Set exercise: Copy the data word for word, from its first line through the line that contains "133, 731, 139)".

(Dataset entries)
++++++++++++++++++++
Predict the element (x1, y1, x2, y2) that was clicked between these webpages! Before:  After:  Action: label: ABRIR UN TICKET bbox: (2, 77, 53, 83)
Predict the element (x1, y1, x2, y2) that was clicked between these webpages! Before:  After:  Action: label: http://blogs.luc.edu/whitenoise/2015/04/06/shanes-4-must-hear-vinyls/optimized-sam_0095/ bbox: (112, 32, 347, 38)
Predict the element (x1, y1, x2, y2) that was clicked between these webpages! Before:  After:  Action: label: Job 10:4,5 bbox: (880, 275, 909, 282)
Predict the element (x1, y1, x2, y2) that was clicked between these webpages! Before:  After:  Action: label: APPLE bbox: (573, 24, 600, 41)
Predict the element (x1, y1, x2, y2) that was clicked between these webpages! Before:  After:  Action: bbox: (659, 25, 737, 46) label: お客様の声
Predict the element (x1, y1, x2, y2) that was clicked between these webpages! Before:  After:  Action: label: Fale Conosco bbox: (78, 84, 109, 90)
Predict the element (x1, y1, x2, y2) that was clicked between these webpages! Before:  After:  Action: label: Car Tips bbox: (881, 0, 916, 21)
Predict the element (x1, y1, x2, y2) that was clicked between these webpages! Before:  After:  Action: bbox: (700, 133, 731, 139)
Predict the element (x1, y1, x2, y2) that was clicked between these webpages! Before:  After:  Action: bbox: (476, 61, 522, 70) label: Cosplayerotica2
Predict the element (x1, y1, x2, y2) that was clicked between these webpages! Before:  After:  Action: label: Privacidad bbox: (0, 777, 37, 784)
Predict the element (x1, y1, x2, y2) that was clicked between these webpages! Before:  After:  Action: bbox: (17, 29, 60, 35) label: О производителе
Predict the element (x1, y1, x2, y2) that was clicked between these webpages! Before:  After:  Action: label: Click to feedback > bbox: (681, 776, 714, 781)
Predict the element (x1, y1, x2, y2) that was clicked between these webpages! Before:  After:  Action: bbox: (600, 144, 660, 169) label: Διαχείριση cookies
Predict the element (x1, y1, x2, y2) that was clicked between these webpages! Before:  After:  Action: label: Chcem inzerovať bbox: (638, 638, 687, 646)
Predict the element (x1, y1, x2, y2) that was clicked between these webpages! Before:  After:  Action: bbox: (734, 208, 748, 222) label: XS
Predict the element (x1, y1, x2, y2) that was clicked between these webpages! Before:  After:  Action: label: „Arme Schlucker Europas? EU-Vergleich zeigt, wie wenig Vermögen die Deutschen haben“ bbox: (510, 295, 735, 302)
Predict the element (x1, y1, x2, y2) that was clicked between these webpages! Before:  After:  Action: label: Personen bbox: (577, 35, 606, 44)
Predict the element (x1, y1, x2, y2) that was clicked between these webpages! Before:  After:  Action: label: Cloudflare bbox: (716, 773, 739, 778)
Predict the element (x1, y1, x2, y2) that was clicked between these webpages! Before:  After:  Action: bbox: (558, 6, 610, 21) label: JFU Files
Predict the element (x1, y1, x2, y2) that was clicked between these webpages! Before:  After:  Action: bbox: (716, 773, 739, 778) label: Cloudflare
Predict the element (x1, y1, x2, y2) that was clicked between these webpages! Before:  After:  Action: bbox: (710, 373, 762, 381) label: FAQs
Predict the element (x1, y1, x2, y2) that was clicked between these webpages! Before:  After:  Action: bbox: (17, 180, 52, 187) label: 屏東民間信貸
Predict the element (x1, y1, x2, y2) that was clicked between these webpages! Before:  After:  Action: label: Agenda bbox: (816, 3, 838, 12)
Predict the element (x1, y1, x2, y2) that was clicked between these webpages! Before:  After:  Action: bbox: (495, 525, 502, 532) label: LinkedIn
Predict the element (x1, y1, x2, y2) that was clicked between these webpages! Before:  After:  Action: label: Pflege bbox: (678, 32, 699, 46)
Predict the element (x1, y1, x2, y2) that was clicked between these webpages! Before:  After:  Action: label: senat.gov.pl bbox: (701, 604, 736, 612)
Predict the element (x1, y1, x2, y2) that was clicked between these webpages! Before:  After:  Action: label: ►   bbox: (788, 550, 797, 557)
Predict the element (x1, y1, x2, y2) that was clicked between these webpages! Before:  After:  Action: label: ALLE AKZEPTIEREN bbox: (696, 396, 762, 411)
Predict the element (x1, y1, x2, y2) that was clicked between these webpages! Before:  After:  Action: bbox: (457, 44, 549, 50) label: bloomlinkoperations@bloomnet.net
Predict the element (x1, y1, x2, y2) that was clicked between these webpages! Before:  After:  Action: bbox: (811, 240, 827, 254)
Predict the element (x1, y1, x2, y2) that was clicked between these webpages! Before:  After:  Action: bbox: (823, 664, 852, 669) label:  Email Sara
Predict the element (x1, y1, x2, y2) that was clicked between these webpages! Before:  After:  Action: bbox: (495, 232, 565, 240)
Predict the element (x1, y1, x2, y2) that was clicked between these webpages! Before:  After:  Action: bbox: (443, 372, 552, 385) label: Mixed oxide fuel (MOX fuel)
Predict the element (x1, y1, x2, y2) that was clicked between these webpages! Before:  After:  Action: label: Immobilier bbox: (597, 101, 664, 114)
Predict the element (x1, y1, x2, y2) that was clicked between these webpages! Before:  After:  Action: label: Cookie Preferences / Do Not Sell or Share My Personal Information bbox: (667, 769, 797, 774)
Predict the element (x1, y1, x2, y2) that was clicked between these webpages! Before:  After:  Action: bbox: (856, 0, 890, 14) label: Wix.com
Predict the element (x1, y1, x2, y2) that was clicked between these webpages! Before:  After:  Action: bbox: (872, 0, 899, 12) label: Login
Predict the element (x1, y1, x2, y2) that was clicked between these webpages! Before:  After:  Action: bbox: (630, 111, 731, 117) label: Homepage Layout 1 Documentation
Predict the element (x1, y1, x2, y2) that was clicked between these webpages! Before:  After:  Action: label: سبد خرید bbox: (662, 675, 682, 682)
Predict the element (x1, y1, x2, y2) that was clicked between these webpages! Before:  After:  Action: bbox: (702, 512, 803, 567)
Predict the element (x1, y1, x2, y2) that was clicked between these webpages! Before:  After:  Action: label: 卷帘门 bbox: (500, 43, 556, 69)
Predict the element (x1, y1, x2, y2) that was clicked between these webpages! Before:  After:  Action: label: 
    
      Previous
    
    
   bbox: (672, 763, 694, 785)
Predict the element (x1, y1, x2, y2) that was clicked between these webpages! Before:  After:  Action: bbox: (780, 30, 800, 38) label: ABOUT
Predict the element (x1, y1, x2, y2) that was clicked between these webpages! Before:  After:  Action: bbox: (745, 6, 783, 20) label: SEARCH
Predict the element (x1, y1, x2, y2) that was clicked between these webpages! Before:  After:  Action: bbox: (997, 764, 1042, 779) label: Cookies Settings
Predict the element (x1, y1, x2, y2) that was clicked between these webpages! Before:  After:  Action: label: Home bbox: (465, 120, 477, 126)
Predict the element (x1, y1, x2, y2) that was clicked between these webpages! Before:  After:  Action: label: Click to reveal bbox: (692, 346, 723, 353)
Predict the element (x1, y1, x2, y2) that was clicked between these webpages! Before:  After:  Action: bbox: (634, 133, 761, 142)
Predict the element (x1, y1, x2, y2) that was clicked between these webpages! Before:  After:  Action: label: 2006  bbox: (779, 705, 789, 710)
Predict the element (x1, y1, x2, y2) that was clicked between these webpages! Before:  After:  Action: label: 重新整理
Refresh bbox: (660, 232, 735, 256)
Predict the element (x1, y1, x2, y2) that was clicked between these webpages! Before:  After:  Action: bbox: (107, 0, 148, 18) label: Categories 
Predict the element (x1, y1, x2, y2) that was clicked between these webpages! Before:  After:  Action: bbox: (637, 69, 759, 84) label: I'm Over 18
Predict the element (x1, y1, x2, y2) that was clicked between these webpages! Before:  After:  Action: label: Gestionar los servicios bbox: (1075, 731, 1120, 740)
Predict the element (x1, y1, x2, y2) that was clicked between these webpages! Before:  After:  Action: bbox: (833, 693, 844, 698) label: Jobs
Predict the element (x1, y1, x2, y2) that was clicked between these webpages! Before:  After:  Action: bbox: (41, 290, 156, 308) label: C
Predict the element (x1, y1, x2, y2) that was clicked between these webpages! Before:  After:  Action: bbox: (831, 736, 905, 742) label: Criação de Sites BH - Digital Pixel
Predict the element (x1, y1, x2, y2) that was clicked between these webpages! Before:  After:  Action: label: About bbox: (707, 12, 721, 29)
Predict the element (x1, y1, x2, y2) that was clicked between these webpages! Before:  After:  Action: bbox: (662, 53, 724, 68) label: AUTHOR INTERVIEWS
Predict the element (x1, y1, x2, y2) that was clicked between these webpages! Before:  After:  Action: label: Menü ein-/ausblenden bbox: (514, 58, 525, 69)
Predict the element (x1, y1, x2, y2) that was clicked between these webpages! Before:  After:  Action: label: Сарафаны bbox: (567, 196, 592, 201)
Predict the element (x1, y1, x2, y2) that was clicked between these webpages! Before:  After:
++++++++++++++++++++
In response:
Predict the element (x1, y1, x2, y2) that was clicked between these webpages! Before:  After:  Action: label: ABRIR UN TICKET bbox: (2, 77, 53, 83)
Predict the element (x1, y1, x2, y2) that was clicked between these webpages! Before:  After:  Action: label: http://blogs.luc.edu/whitenoise/2015/04/06/shanes-4-must-hear-vinyls/optimized-sam_0095/ bbox: (112, 32, 347, 38)
Predict the element (x1, y1, x2, y2) that was clicked between these webpages! Before:  After:  Action: label: Job 10:4,5 bbox: (880, 275, 909, 282)
Predict the element (x1, y1, x2, y2) that was clicked between these webpages! Before:  After:  Action: label: APPLE bbox: (573, 24, 600, 41)
Predict the element (x1, y1, x2, y2) that was clicked between these webpages! Before:  After:  Action: bbox: (659, 25, 737, 46) label: お客様の声
Predict the element (x1, y1, x2, y2) that was clicked between these webpages! Before:  After:  Action: label: Fale Conosco bbox: (78, 84, 109, 90)
Predict the element (x1, y1, x2, y2) that was clicked between these webpages! Before:  After:  Action: label: Car Tips bbox: (881, 0, 916, 21)
Predict the element (x1, y1, x2, y2) that was clicked between these webpages! Before:  After:  Action: bbox: (700, 133, 731, 139)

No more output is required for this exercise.